About

Exploring fashion through art and photography since 2008, Contributor represents a world of creativity, emotion and inspiration. Always showcasing work that challenges the expectations of fashion as a form of artistic expression, the print issue of Contributor (published twice a year) brings together an exciting wave of talent in the same aesthetic spirit as the website. As the fashion industry begins to change for the better, Contributor is a space for novelty with a sustainable approach to clothing. With a passion for thoughtful craftmanship, upcycling and designers who search for new ways to create unique, inclusive and smart collections, Contributor speaks to a generation of fashion lovers who craves meaning and values.

Contributor is available at selected stores worldwide, distributed by KD Presse. The production team behind Contributor consists of Editor-in-Chief Magnus Magnusson, Creative Director Martin Sandberg, Publishing Editor Antonia Nessen and Fashion Director Sarah Gore Reeves, working alongside editorial partners.

Contributor was founded more than a decade ago by a group of creatives in Stockholm, New York and Paris as an extension of the atelier work that is essential to image-making. From our experience we knew that in order to reinvent itself for a brighter future, fashion is all about engaging in new conversations, and involving many different people that bring their respective knowledge, network and ideas together to make magic happen.

Contributor® is a registered trademark and a nonprofit publication. All proceeds are reinvested in the website and magazine. Publisher is Contributor Studio, based in Berlin.

OUR STORY

Fashion rely on visual images that can lend clothing meaning and a timeless modernity – sought-after qualities that simultaneously contradict the constant cycle of change that is emblematic of fashion. Photography can recreate reality according to the escapist and imaginative conditions of fashion, provoking thought and feelings that move beyond the realm of what’s visible in the image.

By the Editorial Team

When we started Contributor in 2008, the industry already cut corners to move forward as fast as possible, leaving behind the true interaction between people. We believed in the importance of the basics of atelier work, of how sharing your creativity with others can lead to overturning your world and pointing you in new directions.

Photography is no longer fixated in time, as it was during most of the 20th century when snapshots and portraits would be memories in a frame or an album. In “On Photography” (1977), Susan Sontag wrote that people strive to be photographed. We feel that it validates us, that we become real. At the same time, the camera always captures a moment that is forever lost, and Roland Barthes emphasized the link between the analogue, chemically developed photograph and death. When Barthes wrote his autobiography “Camera Lucida”, the starting point was a photograph of his mother as a young girl in a winter garden. “She is dead and she’s going to die,” was Barthes’ description of the feeling of looking at a photograph of someone who has since died but in the image is frozen in time, very much alive.
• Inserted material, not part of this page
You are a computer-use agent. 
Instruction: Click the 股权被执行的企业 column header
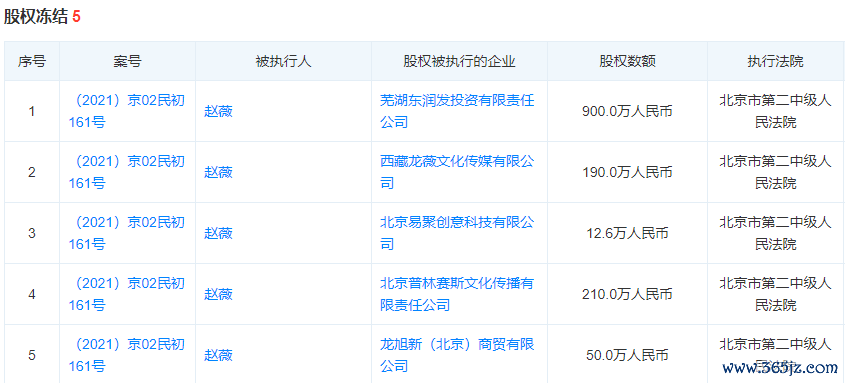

These days fashion photography per definition lies. It’s a mirror that distort reality and raises questions of authenticity and truth. With digitally-generated imagery you can create something really extraordinary that challenges conceptions of time and nature. But despite the infinite possibilities, looking at fashion photography is still often a process of identification with images of fetishized femininity and masculinity.

Too much editorial work is driven by this kind of regime of clarity; it’s all centered on straightforwardness, control and a focus on specific garments. The boundary between the fashion establishment and the experimental seems to become more and more defined. At Contributor, antitheses to the stripped and rational are very important and offer greater possibilities to subjectively express individuality.

Fashion is inherently trivial, but there are plenty of examples when artists have used clothing as a medium to subvert expectations. The connection between art and fashion took on a whole new meaning at the dawn of modernism, when artists turned their attention to the elements of everyday life. The 1930s was an especially fruitful period. Dorothea Tanning, Salvador Dalì, Meret Oppenheim and Leonor Fini, all commented on fashion, as they turned their attention to their inner worlds, fantasies, dreams and the unconscious.

Fashion photography continues its pursuit of the right feeling, in a borderland between true and false; reality and fantasy. Sometimes with a statement that “youth is wasted on the young,” as a rendering of a certain symptom of nostalgia for a short period in life when everything is lived with an intensity and energy which we are unable to ever experience again. Fashion photography is an ongoing process. It’s about exploration and continuous questioning of boundaries, norms and established truths. In the documentary style that we love at Contributor, artists can create stories that continue outside the picture through styling and settings. You never know what’s going to happen next. Soon you’re already on your way to another adventure.